Whatever your Free Will Tells you, Don’t Ask Babstock if Poetry is Dead

Thanks to one of my classmates at the University of British Columbia, I’m currently on a Ken Babstock binge, a poet who’s fast becoming my favorite. On the weekend when I was playing pool in a pub where brawls are just a whiff away, I didn’t hesitate in recommending Babstock to my six-foot something opponent. It’s rugged poetry that gives you calluses while also challenging you with big picture questions. It’s like building a log-cabin in the great outdoors with a philosopher who wants to chat Plato and Aristotle over lunch breaks. An amazing breadth of balance in confronting the world. Here’s a little clip that I found online of him reading from Air Stream Land Yacht.

February 7, 2010

Basho Unabashed in less than a Four and Twenty

Came across a nice little poetry site this afternoon that I thought I’d share with you.
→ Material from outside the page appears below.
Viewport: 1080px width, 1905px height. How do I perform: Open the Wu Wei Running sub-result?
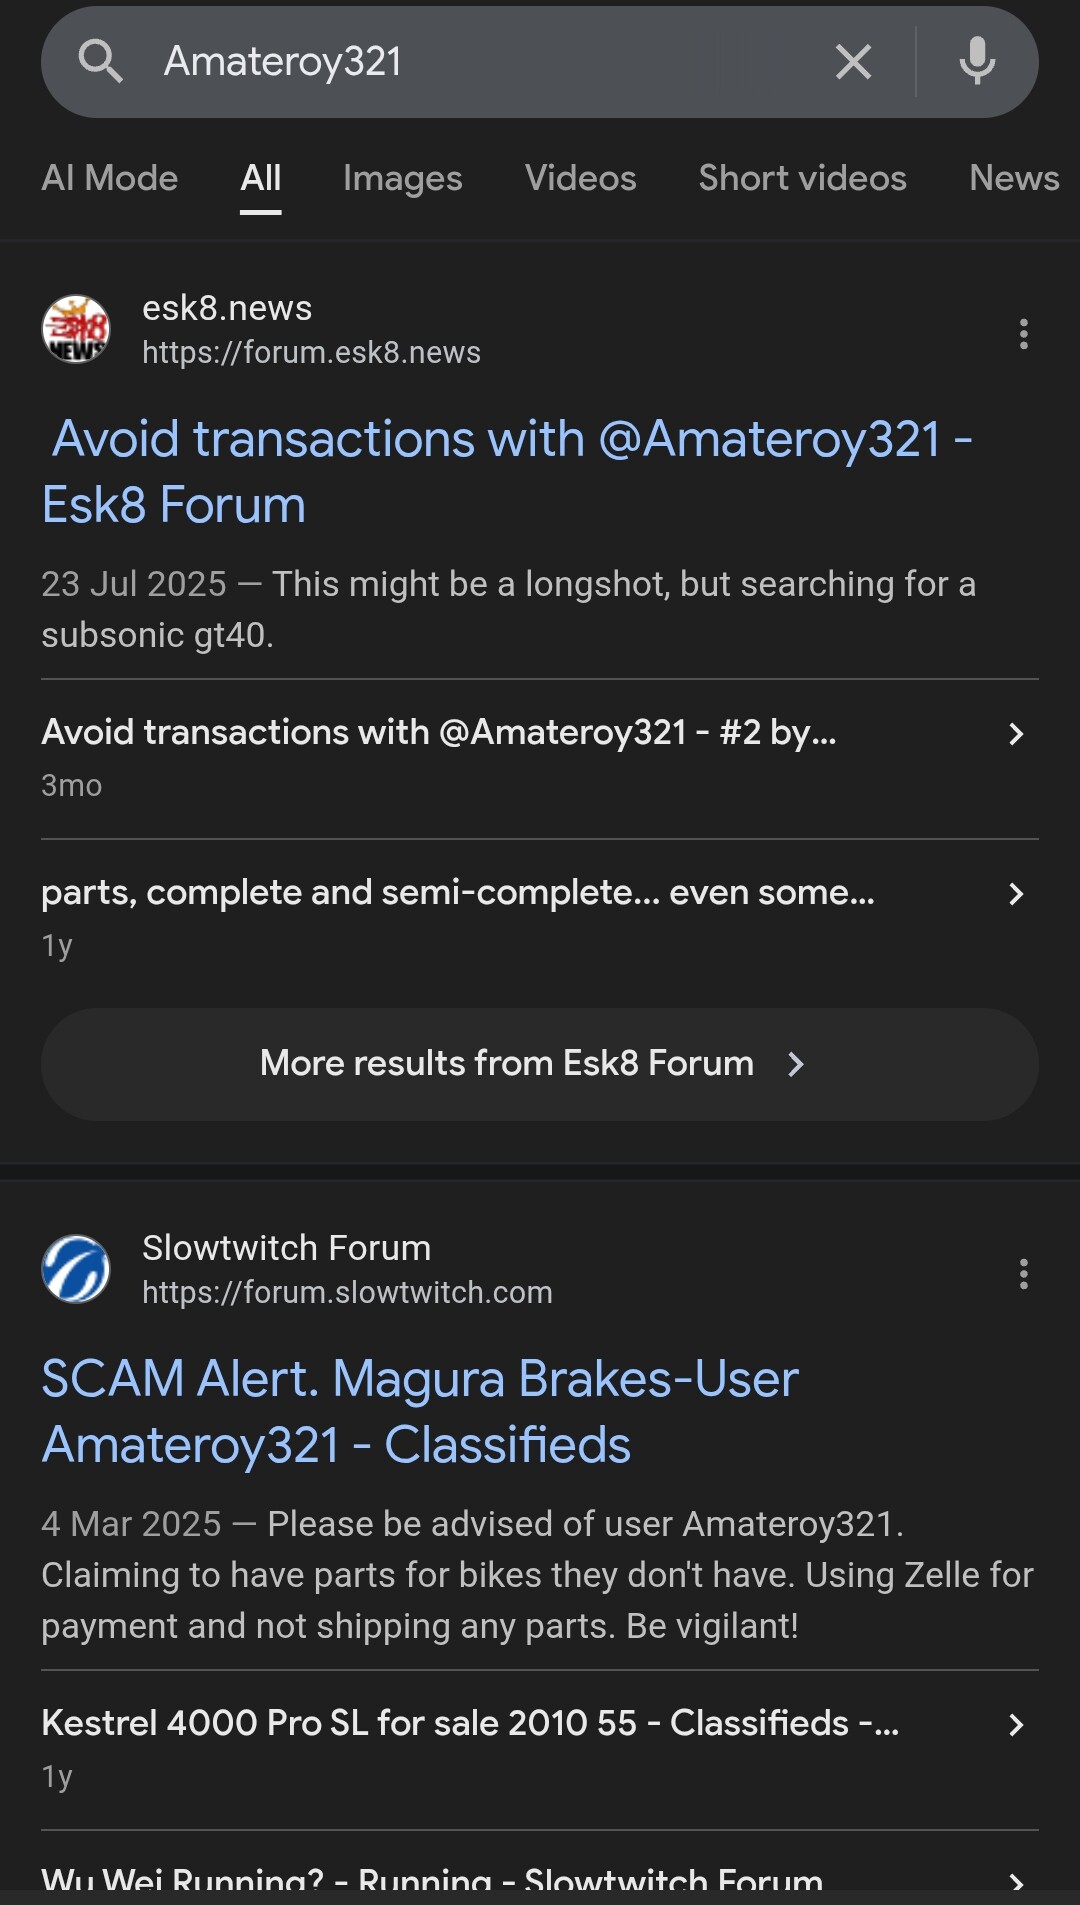point(432,1880)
It’s called hello poetry, which might not be the most poetic of urls but it’s a nifty way to find poems and uses of concepts through key word searches. Since the beginning of the year I’ve been working through a series of alphabet poems based on two pages of the dictionary per day at twitter and so to shore up my knowledge of the use of the word “alphabet” itself, I did a little search and found some uses in poems by Neruda, Dickinson, Browning and something a little more humorous in the Spike Milligan vein. Behind the scenes of the poems that I’m writing at twitter, I’m working on extrapolating something larger and so of course I’m curious to know how the concept of alphabet has been used before. I’m also a big fan of the moon and was delighted to find this haiku by Basho:

A field of cotton–
as if the moon
had flowered.


On the topic of small poems, four and twenty poetry is a lilliputioushly lovely site set up through the auspices of Declaration Editing. It’s a great place to send small poems of four lines that total no more than twenty words. A simple but smart idea that’s put to great use in a monthly poetry journal.